**Written instruction**. In the listing below, change every "Screen dimensions" to "Display size", keep all other text as it is, and omit the pictures from your answer.

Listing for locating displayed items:
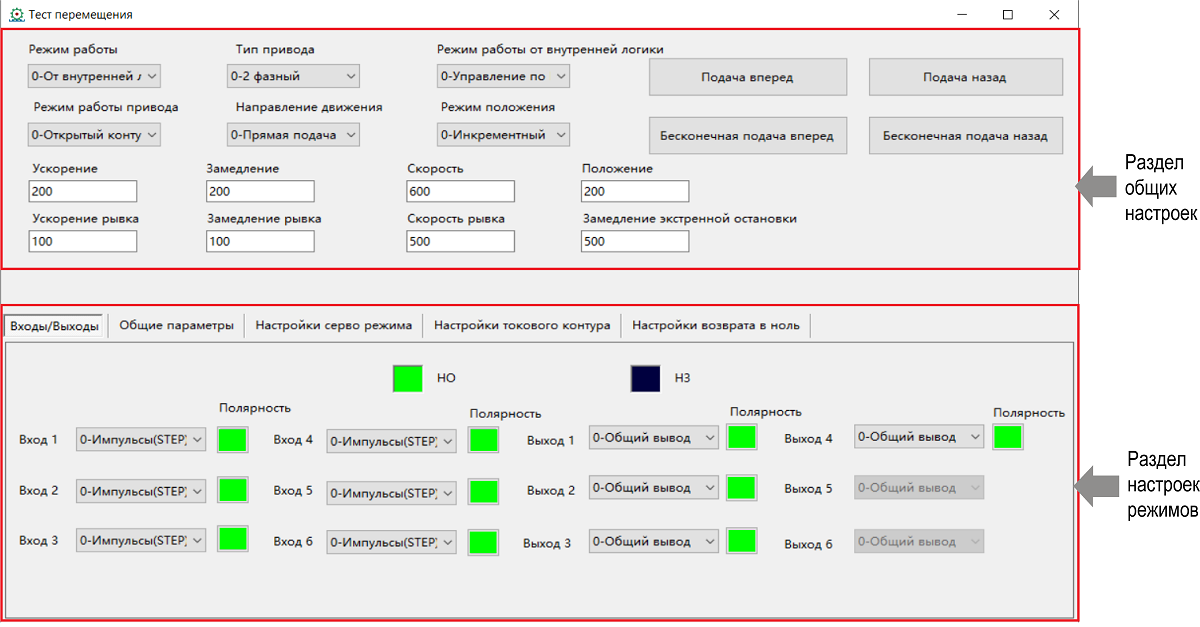Viewport: 1200px width, 627px height.
Task: Click the dark НЗ legend swatch
Action: [x=645, y=378]
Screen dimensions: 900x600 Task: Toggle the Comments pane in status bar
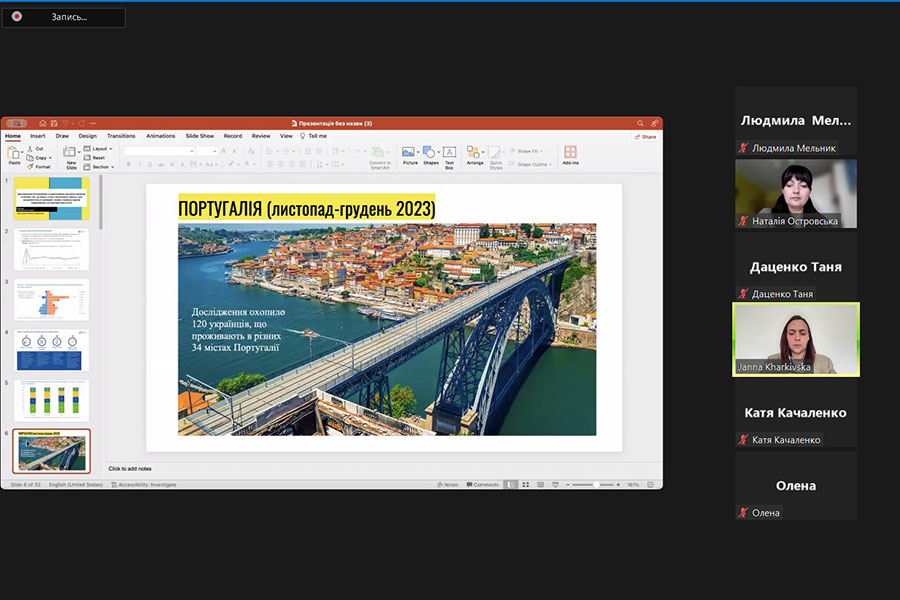482,484
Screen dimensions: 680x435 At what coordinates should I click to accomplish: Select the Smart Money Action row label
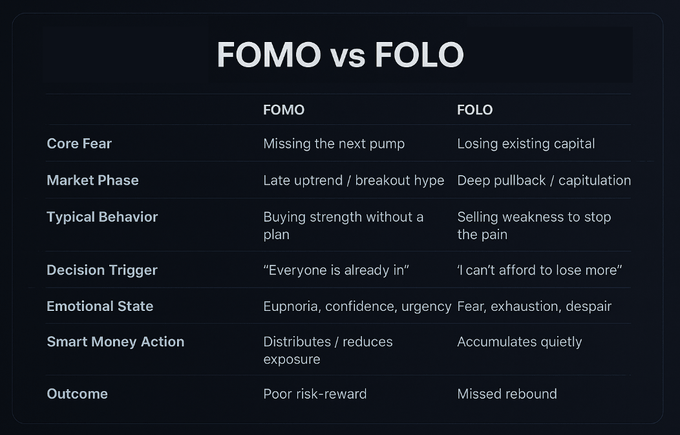pos(115,342)
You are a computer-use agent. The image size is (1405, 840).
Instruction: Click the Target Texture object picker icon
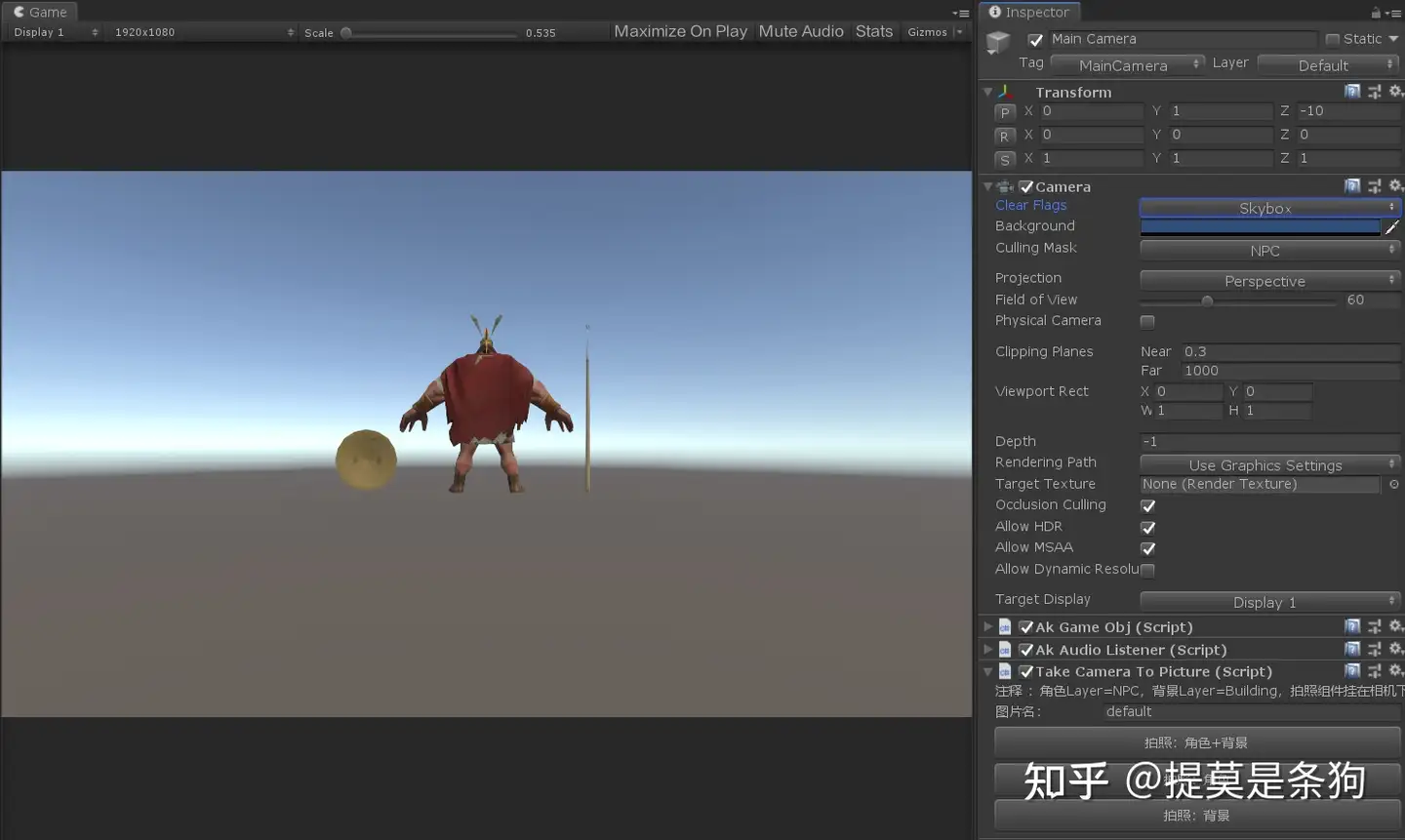click(x=1394, y=484)
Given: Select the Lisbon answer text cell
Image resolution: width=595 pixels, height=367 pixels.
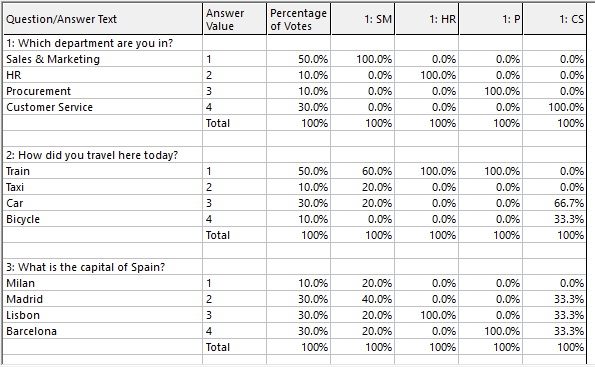Looking at the screenshot, I should (x=102, y=315).
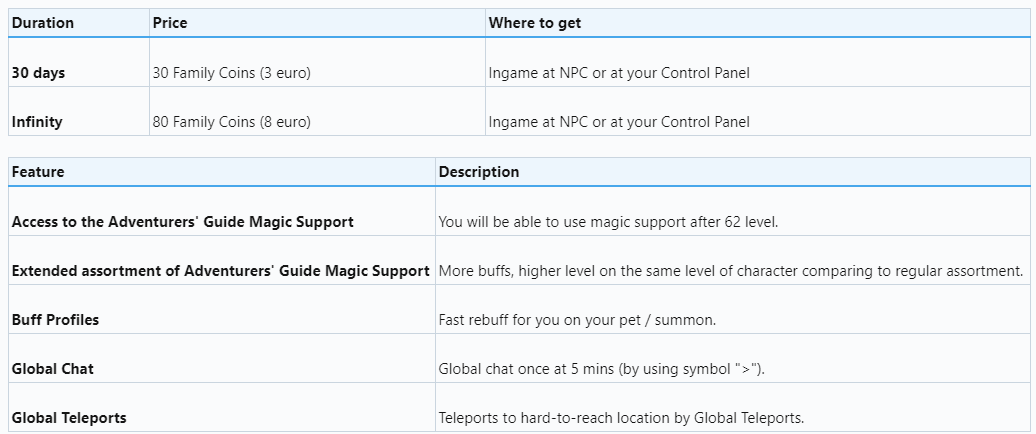Viewport: 1036px width, 434px height.
Task: Click the Infinity row 'Ingame at NPC' cell
Action: (619, 122)
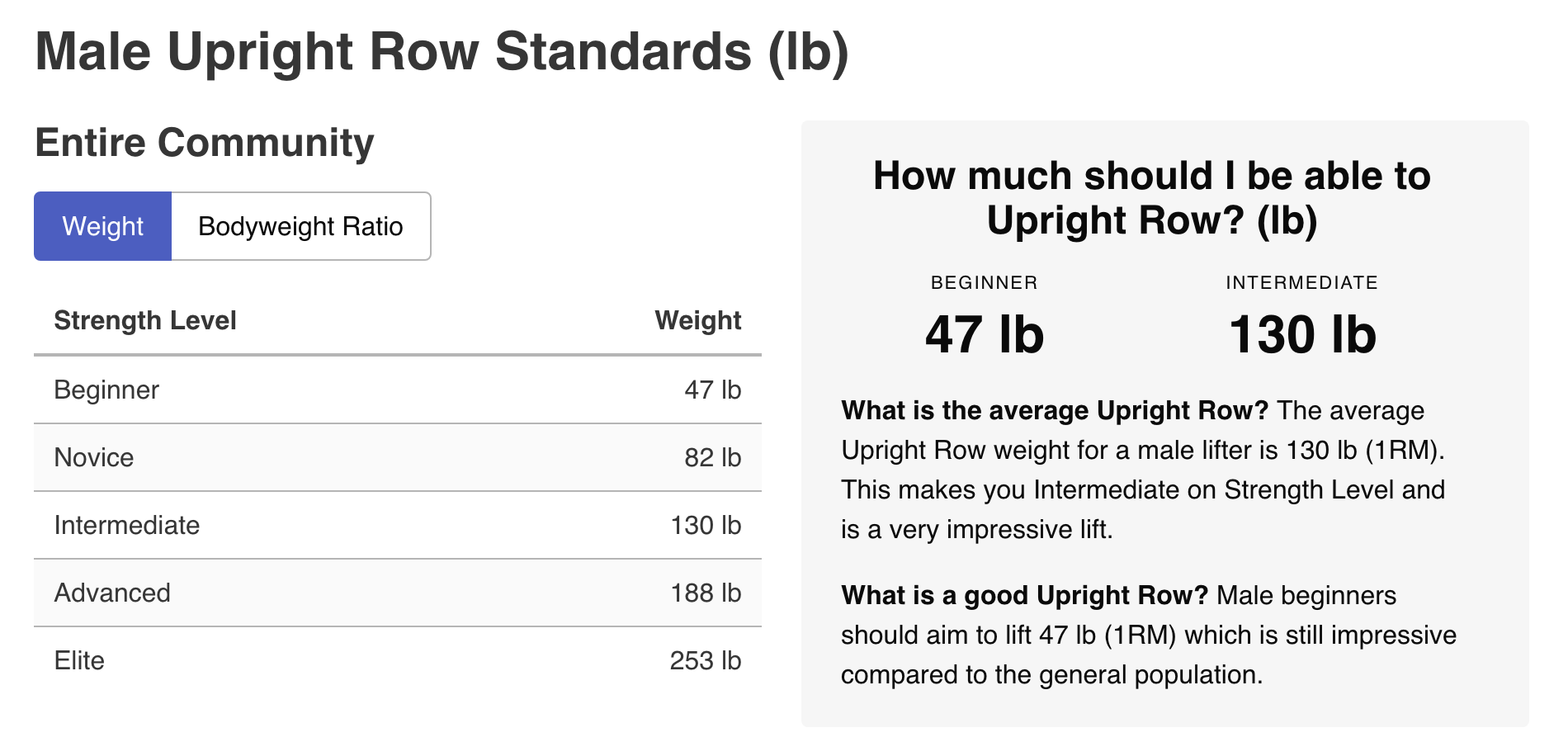Image resolution: width=1568 pixels, height=756 pixels.
Task: Select the Elite row in table
Action: coord(397,660)
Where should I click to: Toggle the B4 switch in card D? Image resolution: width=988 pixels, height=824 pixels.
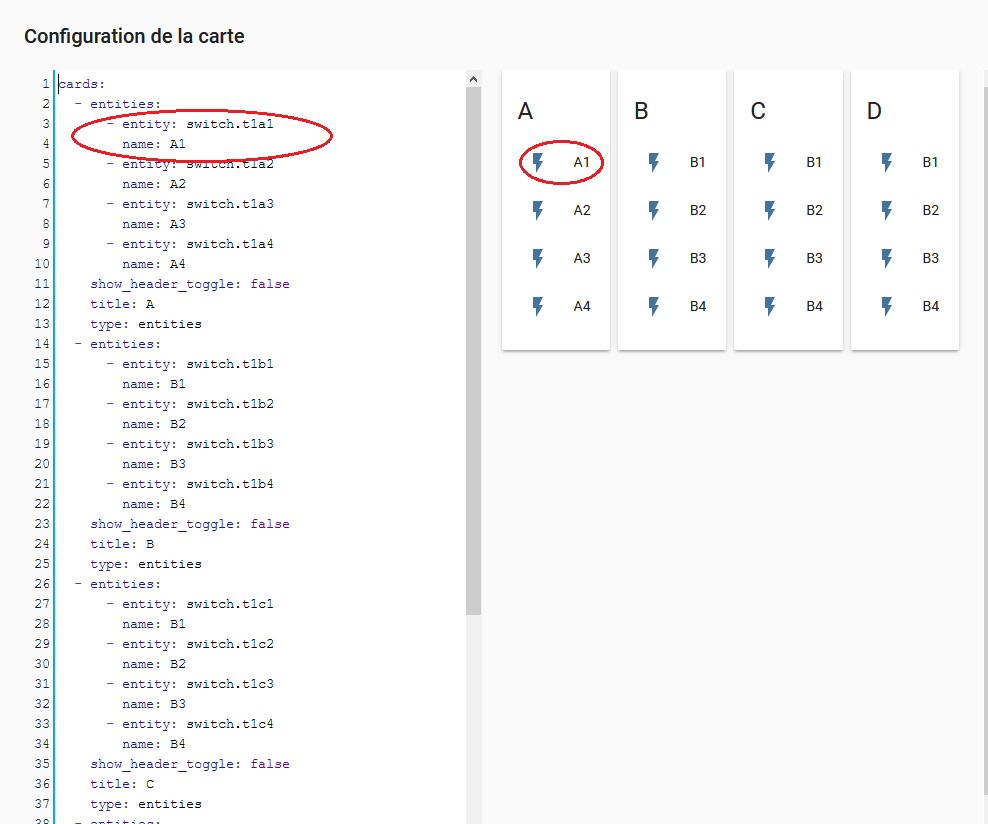click(886, 306)
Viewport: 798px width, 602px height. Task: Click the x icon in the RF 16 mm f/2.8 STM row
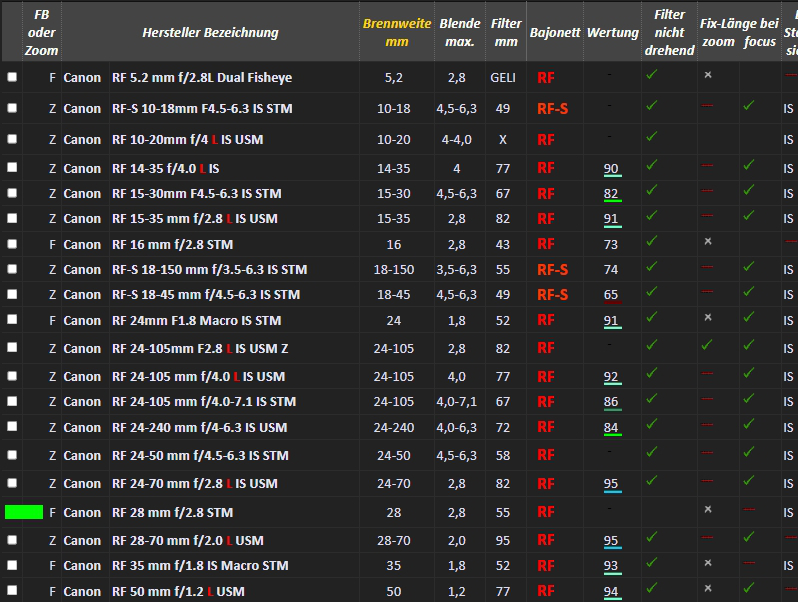coord(707,241)
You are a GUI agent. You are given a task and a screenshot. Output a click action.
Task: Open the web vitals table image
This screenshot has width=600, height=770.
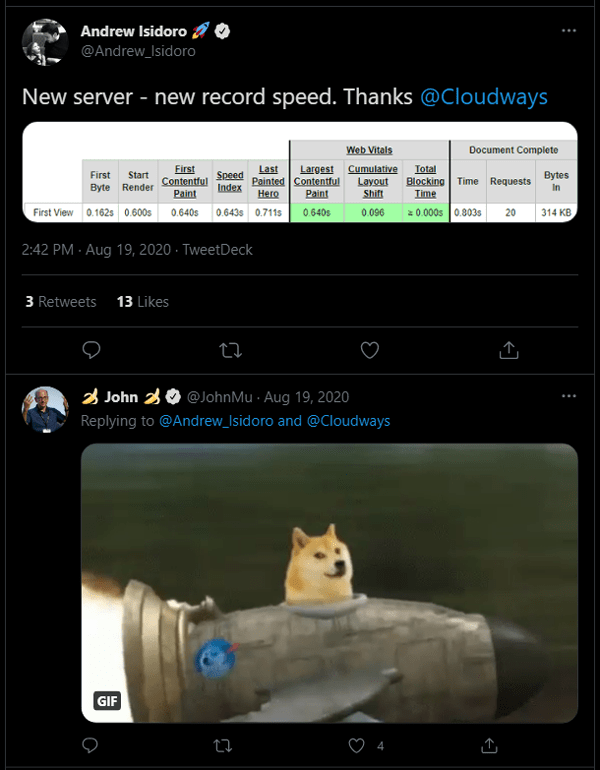click(x=299, y=172)
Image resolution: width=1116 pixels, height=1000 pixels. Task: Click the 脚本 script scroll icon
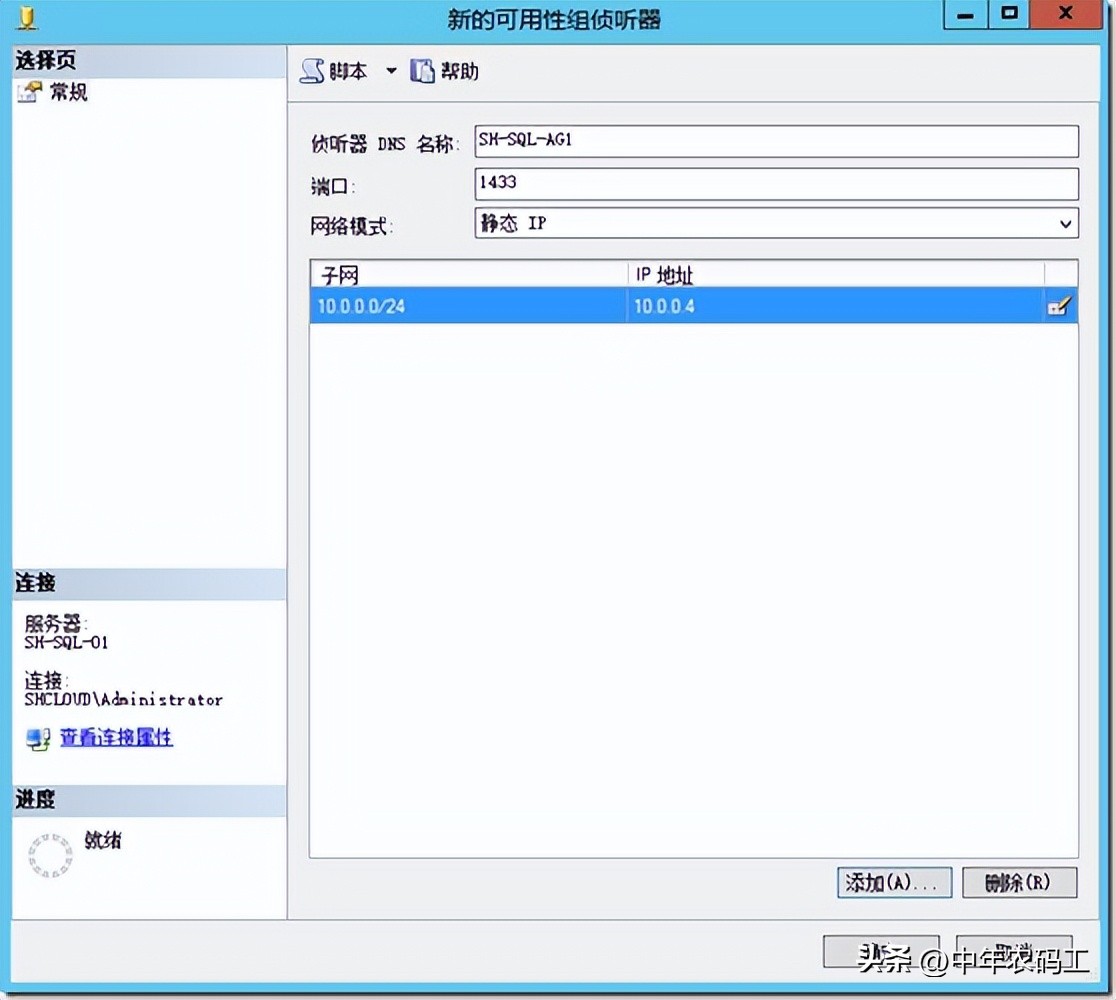coord(311,70)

**Reply**.
Viewport: 1200px width, 627px height.
Task: Click the dark НЗ legend swatch
Action: [x=645, y=378]
Display size: 900x600 Task: Toggle the Comments pane in status bar
482,484
Display size: 680x435 At what coordinates should I click to accomplish: Select the Smart Money Action row label
pos(115,342)
You are a computer-use agent. The image size is (1405, 840).
Instruction: Click the Target Texture object picker icon
click(x=1394, y=484)
Given: Select the Lisbon answer text cell
Image resolution: width=595 pixels, height=367 pixels.
Looking at the screenshot, I should (x=102, y=315).
Viewport: 1036px width, 434px height.
Task: Click the Infinity row 'Ingame at NPC' cell
Action: (619, 122)
Image resolution: width=1568 pixels, height=756 pixels.
Task: Select the Elite row in table
Action: coord(397,660)
Where should I click to: Toggle the B4 switch in card D? Image resolution: width=988 pixels, height=824 pixels.
click(886, 306)
Viewport: 798px width, 602px height. Task: Click the x icon in the RF 16 mm f/2.8 STM row
coord(707,241)
You are a GUI agent. You are given a task and a screenshot. Output a click action.
Task: Open the web vitals table image
This screenshot has width=600, height=770.
click(x=299, y=172)
Image resolution: width=1116 pixels, height=1000 pixels. Task: Click the 脚本 script scroll icon
coord(311,70)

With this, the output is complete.